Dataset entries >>
········

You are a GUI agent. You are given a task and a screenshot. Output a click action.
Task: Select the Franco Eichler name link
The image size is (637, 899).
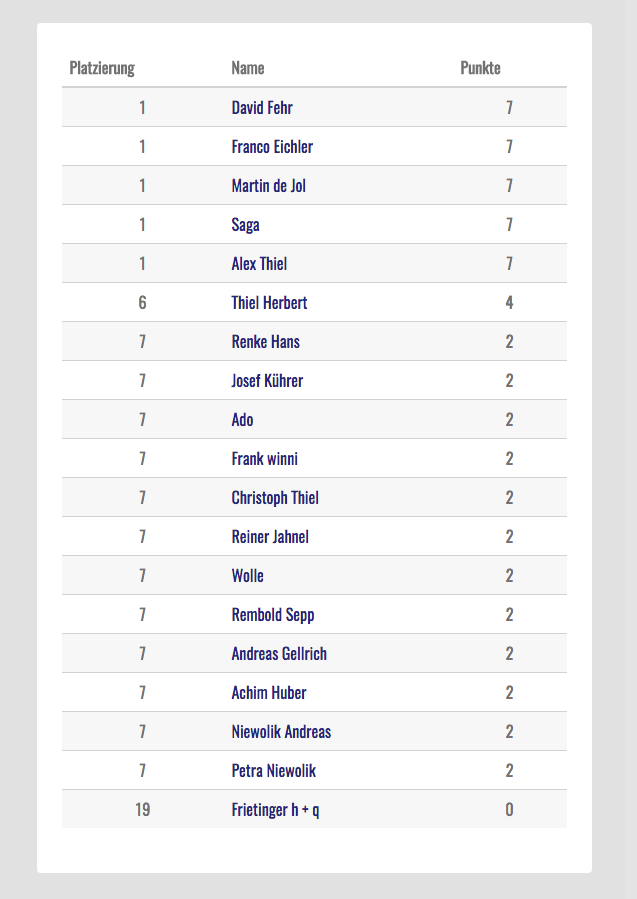pos(272,147)
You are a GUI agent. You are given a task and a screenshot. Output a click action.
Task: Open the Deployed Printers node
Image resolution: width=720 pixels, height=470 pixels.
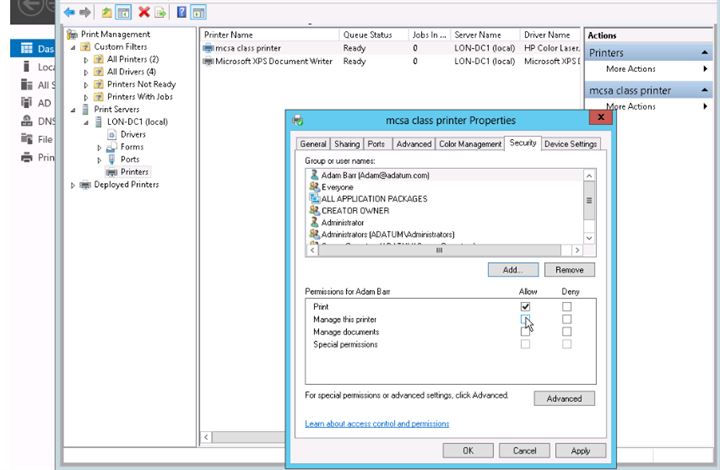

········

Repeat the lines of the records verbatim, starting at the line containing "Task: Open the Deployed Printers node" and stopping after the final line. Images stay out.

EXERCISE SOLUTION >>
Task: Open the Deployed Printers node
Image resolution: width=720 pixels, height=470 pixels.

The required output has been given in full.